Dataset entries:
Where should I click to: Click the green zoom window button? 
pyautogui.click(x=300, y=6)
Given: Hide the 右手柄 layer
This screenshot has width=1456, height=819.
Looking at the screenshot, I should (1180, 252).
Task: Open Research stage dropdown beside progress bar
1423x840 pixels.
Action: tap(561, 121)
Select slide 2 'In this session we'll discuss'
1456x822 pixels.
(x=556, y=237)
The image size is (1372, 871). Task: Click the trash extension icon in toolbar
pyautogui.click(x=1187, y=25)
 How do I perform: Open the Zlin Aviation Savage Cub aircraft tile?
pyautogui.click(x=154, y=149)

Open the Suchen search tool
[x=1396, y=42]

What is needed: Reproduce the listing above precisely.

Answer for this exercise:
Where should I click to: Click the green zoom window button? 
pyautogui.click(x=300, y=6)
Given: Hide the 右手柄 layer
This screenshot has width=1456, height=819.
Looking at the screenshot, I should (1180, 252).
Task: Open Research stage dropdown beside progress bar
1423x840 pixels.
Action: tap(561, 121)
Select slide 2 'In this session we'll discuss'
1456x822 pixels.
(x=556, y=237)
The image size is (1372, 871). Task: Click the trash extension icon in toolbar
pyautogui.click(x=1187, y=25)
 How do I perform: Open the Zlin Aviation Savage Cub aircraft tile?
pyautogui.click(x=154, y=149)

Open the Suchen search tool
[x=1396, y=42]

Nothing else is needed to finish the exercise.